(Items for locating described things)

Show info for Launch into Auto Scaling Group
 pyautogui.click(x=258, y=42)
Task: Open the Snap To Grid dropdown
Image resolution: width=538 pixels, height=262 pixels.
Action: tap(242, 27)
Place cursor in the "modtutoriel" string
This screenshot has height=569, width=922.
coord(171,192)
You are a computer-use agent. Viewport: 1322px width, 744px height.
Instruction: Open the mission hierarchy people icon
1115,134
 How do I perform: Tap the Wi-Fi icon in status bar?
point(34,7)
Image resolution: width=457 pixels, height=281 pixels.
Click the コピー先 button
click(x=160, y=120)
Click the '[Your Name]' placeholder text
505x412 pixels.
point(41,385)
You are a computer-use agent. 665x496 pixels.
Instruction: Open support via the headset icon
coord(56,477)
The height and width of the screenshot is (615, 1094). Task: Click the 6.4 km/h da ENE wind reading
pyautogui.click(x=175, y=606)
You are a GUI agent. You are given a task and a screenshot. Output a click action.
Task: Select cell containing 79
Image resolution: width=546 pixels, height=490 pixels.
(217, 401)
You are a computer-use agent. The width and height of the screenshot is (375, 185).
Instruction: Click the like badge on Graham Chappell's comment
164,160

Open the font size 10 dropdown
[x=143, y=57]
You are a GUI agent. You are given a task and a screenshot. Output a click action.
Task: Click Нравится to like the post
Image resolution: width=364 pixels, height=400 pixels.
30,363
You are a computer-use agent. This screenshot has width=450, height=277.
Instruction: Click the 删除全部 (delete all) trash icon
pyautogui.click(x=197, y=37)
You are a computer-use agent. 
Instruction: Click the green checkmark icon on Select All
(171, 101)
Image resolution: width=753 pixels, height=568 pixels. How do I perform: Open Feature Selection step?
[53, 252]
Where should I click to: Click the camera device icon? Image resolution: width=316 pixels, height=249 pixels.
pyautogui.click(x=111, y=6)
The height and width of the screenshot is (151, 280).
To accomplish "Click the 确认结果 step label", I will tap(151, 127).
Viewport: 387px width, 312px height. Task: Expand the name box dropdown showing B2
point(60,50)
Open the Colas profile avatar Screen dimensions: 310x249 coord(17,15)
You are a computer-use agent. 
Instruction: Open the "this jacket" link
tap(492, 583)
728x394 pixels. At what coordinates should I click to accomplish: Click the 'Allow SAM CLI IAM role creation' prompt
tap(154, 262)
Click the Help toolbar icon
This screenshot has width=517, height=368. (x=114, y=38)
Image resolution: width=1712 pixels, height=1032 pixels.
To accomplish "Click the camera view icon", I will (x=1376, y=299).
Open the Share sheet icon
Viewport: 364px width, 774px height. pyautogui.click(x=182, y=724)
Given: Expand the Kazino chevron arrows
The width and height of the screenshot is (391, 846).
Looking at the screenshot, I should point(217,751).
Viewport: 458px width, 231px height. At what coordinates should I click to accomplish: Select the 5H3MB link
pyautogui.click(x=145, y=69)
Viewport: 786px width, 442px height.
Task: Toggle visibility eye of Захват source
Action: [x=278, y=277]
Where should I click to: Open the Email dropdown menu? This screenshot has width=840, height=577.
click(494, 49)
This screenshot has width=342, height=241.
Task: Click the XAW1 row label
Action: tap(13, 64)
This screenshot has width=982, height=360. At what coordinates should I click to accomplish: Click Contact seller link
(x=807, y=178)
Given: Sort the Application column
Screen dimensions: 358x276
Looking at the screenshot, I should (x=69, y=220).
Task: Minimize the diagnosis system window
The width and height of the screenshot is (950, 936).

TASK TO CARRY OUT: Could you copy every one of the items above line for line, keeping each character unchanged?

THE REPLY:
Show info for Launch into Auto Scaling Group
 pyautogui.click(x=258, y=42)
Task: Open the Snap To Grid dropdown
Image resolution: width=538 pixels, height=262 pixels.
Action: tap(242, 27)
Place cursor in the "modtutoriel" string
This screenshot has height=569, width=922.
coord(171,192)
You are a computer-use agent. Viewport: 1322px width, 744px height.
Instruction: Open the mission hierarchy people icon
1115,134
 How do I perform: Tap the Wi-Fi icon in status bar?
point(34,7)
Image resolution: width=457 pixels, height=281 pixels.
Click the コピー先 button
click(x=160, y=120)
Click the '[Your Name]' placeholder text
505x412 pixels.
point(41,385)
You are a computer-use agent. 665x496 pixels.
Instruction: Open support via the headset icon
coord(56,477)
The height and width of the screenshot is (615, 1094). Task: Click the 6.4 km/h da ENE wind reading
pyautogui.click(x=175, y=606)
You are a GUI agent. You are given a task and a screenshot. Output a click action.
Task: Select cell containing 79
Image resolution: width=546 pixels, height=490 pixels.
(217, 401)
You are a computer-use agent. The width and height of the screenshot is (375, 185).
Instruction: Click the like badge on Graham Chappell's comment
164,160

Open the font size 10 dropdown
[x=143, y=57]
You are a GUI agent. You are given a task and a screenshot. Output a click action.
Task: Click Нравится to like the post
Image resolution: width=364 pixels, height=400 pixels.
30,363
You are a computer-use agent. This screenshot has width=450, height=277.
Instruction: Click the 删除全部 (delete all) trash icon
pyautogui.click(x=197, y=37)
You are a computer-use agent. 
Instruction: Click the green checkmark icon on Select All
(171, 101)
Image resolution: width=753 pixels, height=568 pixels. How do I perform: Open Feature Selection step?
[53, 252]
Where should I click to: Click the camera device icon? Image resolution: width=316 pixels, height=249 pixels.
pyautogui.click(x=111, y=6)
The height and width of the screenshot is (151, 280).
To accomplish "Click the 确认结果 step label", I will tap(151, 127).
Viewport: 387px width, 312px height. Task: Expand the name box dropdown showing B2
point(60,50)
Open the Colas profile avatar Screen dimensions: 310x249 coord(17,15)
You are a computer-use agent. 
Instruction: Open the "this jacket" link
tap(492, 583)
728x394 pixels. At what coordinates should I click to accomplish: Click the 'Allow SAM CLI IAM role creation' prompt
tap(154, 262)
Click the Help toolbar icon
This screenshot has width=517, height=368. (x=114, y=38)
Image resolution: width=1712 pixels, height=1032 pixels.
To accomplish "Click the camera view icon", I will (x=1376, y=299).
Open the Share sheet icon
Viewport: 364px width, 774px height. pyautogui.click(x=182, y=724)
Given: Expand the Kazino chevron arrows
The width and height of the screenshot is (391, 846).
Looking at the screenshot, I should point(217,751).
Viewport: 458px width, 231px height. At what coordinates should I click to accomplish: Select the 5H3MB link
pyautogui.click(x=145, y=69)
Viewport: 786px width, 442px height.
Task: Toggle visibility eye of Захват source
Action: [x=278, y=277]
Where should I click to: Open the Email dropdown menu? This screenshot has width=840, height=577.
click(494, 49)
This screenshot has width=342, height=241.
Task: Click the XAW1 row label
Action: tap(13, 64)
This screenshot has width=982, height=360. At what coordinates should I click to accomplish: Click Contact seller link
(x=807, y=178)
Given: Sort the Application column
Screen dimensions: 358x276
Looking at the screenshot, I should (x=69, y=220).
Task: Minimize the diagnosis system window
The width and height of the screenshot is (950, 936).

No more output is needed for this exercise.